Solutions need to look at the bigger picture
AS a former student of De Montfort University and a citizen of Leicester for 60 years, I read with interest “30 ideas to help Leicester build back better” (Leicester Mercury, June 4).
I think an opportunity was missed. The solutions are very much ones which deal with fundamental and underlying problems which face not only our city but also many others across the Midlands and Northern England. Namely, dealing with market failure, with lack of opportunity, with urban decline and with poverty.
No doubt there is much ongoing work at our universities considering these problems.
However, to badge up solutions to these problems on the back of the corona crisis and suggest the essentially “bottom up” initiatives proposed, misses the point that these types of strategies have been tried time and again and have failed, Cameron’s Big Society being the most obvious example.
There should be no onus on the people of Leicester to sort out the problems facing the country.
They voted neither Tory nor for Brexit. Expecting them to get on their bikes with pop-up initiatives is at best naive, at worst, insulting.
The citizens of Leicester have wrecked neither their local nor the national economy.
Neither have they put us into this dire economic situation by a catastrophically inept handling of a deadly virus.
This sits squarely at the doors of Johnson, Gove and Hancock.
The problems of the city are largely summarised in terms of loss of major manufacturers and the dying High Street.
Inequality, alienation and crime are symptoms of the former, decay the main symptom of the latter.
Defending major industries is the task of national government and again, since 1979 in particular, they have failed to do this.
The government’s own pet economist, Patrick Minford, finds that Brexit will clear out what is left of British industry and farming.
In the face of a government committing the equivalent of national economic suicide, why would anyone bother to engage with the job market other than through sheer fear of starvation?
Our high streets die not only because of the all-pervasive internet but because of a historically bonkers free market in the provision of retail space.
New provision simply displaces existing and, against a backdrop of falling wages in the city, the net result is decline.
Walk around Leicester city centre, it’s evident.
Local authorities are not to blame for this. In many cases they are so underfunded they are simply forced to accept the baloney developers give them about the need for new floor space.
Above all, the planning system is so weak nationally there is little local people can do about anything.
If corona is to be a reset for our city, our great universities should be presenting the big picture, rather than exhorting or cajoling its local people into initiatives which simply support a dysfunctional political and electoral system and the current bunch of economic vandals that are promoting it.
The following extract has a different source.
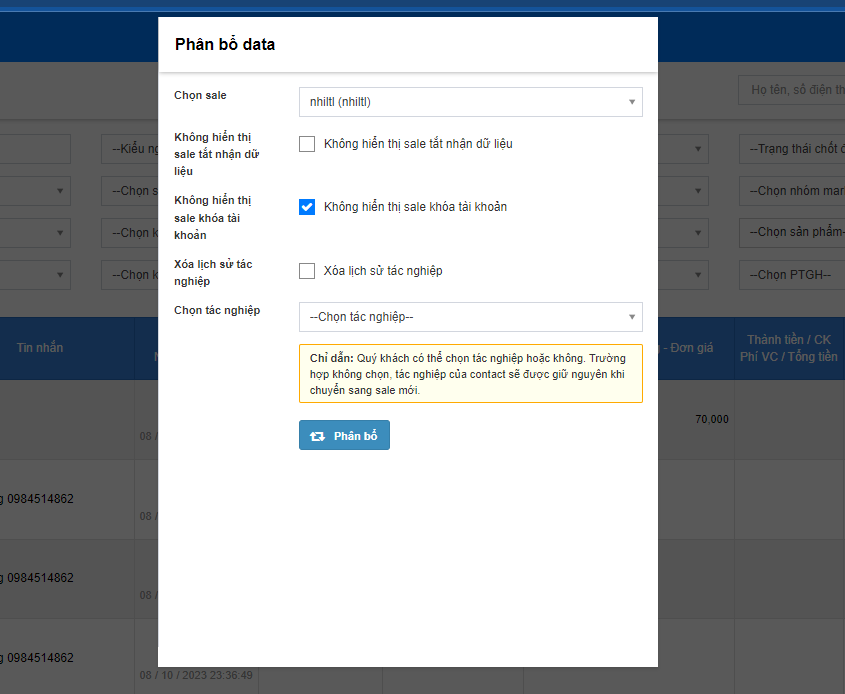
Task: Open the --Chọn nhóm mar filter dropdown
Action: (x=792, y=191)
If Leicester is to become great again, they should look no further than advocating a properly resourced city council as the economic driver, one with fully interventionist planning powers of regeneration, and the ability to raise capital in an equitable manner from its communities.
This should lie within a regional government structure so ringfenced infrastructure funding can be properly and fully directed across the Nottingham-Derby-LeicesterNorthampton area.
There is also a pressing need for local political structures and evidence bases that can be used to communicate to people the impact on our city of the wider economic forces at work, our environmental responsibilities and our city’s place at the heart of Europe.
I think then our people would then have a sound and meaningful economic and political framework in which to play a significant role in helping to develop our great city.